総長は、甘くて危険な吸血鬼
「朔を相手にするのは厄介だからな。叶兎はまだしも、他の奴らも今までは胡桃が近くにいたから平気だったけど…」
『私が近くにいたから平気だったってどういうこと?』
「…そろそろ話すべきだな。もう出口すぐそこだから、この建物から出たら全部話す。今はとにかくここから逃げるぞ」
『…?分かった。』
やっと建物の外に出ると、すぐ側にバイクが1台止まっていた。
「ほら、乗れよ」
『あ、うん!』
九条くんのバイクの後ろにちょこんと座ると、これ被っとけ、とヘルメットを渡された。
「俺は叶兎みたいに安全運転できねーからしっかり掴まっとけよ」
『えっ?!』
次の瞬間、猛スピードで急発進。
思わず九条くんの背中にしがみつく。
宣言通り、到底“安全運転”なんて呼べなくて、速度もカーブも容赦なく、こちらは必死で振り落とされまいとしがみつくしかなかった。

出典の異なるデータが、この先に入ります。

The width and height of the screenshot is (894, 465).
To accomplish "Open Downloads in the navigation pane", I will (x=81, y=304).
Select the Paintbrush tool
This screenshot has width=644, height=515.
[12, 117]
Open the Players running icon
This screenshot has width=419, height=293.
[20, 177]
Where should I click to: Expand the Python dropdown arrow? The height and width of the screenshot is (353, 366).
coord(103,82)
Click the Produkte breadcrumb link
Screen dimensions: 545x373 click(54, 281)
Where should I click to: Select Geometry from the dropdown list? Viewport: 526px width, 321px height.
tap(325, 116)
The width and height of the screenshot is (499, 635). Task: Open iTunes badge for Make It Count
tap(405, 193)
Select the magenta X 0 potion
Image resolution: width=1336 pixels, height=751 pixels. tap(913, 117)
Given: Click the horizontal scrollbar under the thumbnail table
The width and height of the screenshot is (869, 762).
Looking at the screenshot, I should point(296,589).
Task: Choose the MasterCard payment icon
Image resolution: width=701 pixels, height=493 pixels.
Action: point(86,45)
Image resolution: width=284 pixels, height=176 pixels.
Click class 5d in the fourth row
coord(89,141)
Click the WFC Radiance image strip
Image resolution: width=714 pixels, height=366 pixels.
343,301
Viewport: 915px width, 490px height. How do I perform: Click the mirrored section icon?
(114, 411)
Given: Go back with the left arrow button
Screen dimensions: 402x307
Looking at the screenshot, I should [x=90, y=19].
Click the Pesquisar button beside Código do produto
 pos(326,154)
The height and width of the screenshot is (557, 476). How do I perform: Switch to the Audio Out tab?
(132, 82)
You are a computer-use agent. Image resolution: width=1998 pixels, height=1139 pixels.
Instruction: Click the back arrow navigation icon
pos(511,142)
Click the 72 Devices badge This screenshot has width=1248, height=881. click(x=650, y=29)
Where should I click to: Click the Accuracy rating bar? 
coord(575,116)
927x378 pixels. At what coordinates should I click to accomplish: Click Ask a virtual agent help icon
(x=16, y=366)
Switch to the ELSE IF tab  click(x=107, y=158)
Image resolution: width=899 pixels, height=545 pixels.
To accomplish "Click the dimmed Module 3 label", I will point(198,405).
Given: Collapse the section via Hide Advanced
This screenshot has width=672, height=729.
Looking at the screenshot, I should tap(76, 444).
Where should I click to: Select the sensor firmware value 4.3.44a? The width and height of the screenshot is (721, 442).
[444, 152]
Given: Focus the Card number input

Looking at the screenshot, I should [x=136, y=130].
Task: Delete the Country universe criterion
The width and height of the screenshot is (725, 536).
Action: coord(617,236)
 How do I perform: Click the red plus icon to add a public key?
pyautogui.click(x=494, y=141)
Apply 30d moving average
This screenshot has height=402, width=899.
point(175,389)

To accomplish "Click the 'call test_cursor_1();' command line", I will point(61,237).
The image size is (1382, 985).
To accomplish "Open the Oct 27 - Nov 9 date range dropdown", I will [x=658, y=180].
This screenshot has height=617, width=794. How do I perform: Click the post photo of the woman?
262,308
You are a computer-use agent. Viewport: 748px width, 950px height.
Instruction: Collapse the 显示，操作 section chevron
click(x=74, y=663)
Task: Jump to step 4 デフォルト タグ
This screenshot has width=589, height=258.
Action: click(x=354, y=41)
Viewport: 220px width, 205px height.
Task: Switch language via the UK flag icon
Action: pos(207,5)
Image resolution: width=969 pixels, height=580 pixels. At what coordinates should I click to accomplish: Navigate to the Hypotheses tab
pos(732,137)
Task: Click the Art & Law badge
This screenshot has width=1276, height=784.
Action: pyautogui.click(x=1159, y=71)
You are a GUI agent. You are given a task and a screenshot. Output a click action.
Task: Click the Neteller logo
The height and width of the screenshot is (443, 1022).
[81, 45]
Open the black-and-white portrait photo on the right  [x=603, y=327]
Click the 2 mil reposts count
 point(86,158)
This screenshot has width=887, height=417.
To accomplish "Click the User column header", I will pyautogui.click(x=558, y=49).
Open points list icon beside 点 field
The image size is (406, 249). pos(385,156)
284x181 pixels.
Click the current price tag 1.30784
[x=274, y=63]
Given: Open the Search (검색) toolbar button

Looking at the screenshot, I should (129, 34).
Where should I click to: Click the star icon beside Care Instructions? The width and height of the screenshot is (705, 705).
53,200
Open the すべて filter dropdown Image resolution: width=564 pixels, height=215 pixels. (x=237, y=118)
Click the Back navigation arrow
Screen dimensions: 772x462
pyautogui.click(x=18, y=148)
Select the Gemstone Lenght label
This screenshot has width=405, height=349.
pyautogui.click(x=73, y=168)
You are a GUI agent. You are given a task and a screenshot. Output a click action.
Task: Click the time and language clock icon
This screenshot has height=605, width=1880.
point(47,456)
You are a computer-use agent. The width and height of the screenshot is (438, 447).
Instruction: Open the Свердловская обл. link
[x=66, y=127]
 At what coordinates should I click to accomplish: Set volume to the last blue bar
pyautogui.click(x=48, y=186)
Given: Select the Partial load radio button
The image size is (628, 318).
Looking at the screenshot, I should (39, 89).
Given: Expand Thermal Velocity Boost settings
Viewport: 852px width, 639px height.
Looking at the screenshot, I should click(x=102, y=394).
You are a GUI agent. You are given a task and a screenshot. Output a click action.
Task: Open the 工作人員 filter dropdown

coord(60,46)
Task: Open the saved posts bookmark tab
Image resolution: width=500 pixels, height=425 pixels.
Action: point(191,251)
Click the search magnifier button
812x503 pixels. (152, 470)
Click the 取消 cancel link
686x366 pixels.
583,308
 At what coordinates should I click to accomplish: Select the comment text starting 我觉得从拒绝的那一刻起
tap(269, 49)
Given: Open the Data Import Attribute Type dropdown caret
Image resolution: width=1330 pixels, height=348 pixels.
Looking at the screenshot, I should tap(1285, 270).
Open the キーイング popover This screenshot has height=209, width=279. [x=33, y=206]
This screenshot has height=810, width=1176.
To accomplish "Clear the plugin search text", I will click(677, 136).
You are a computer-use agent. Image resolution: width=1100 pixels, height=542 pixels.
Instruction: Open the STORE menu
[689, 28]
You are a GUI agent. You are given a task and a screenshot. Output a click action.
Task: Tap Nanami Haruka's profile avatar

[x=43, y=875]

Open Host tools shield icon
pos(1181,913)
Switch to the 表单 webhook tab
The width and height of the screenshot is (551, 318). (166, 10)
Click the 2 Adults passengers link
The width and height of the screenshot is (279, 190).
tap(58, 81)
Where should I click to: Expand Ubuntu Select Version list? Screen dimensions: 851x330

まあ不可抗力とはいえ叶兎くんのバイクに乗せてもらった時も別に安全運転ではなかったけど。
九条くんて丁寧なのか大雑把なのか時々分からなくなるな…
「で、さっきの話だけど」
『え、今話すの!?』
「時間ねぇから」
正直バイクから振り落とされないように掴まってるので精一杯で、今話を聞いても頭に入ってこない気しかしない。
がそうも言ってられないようなので渋々頷いた。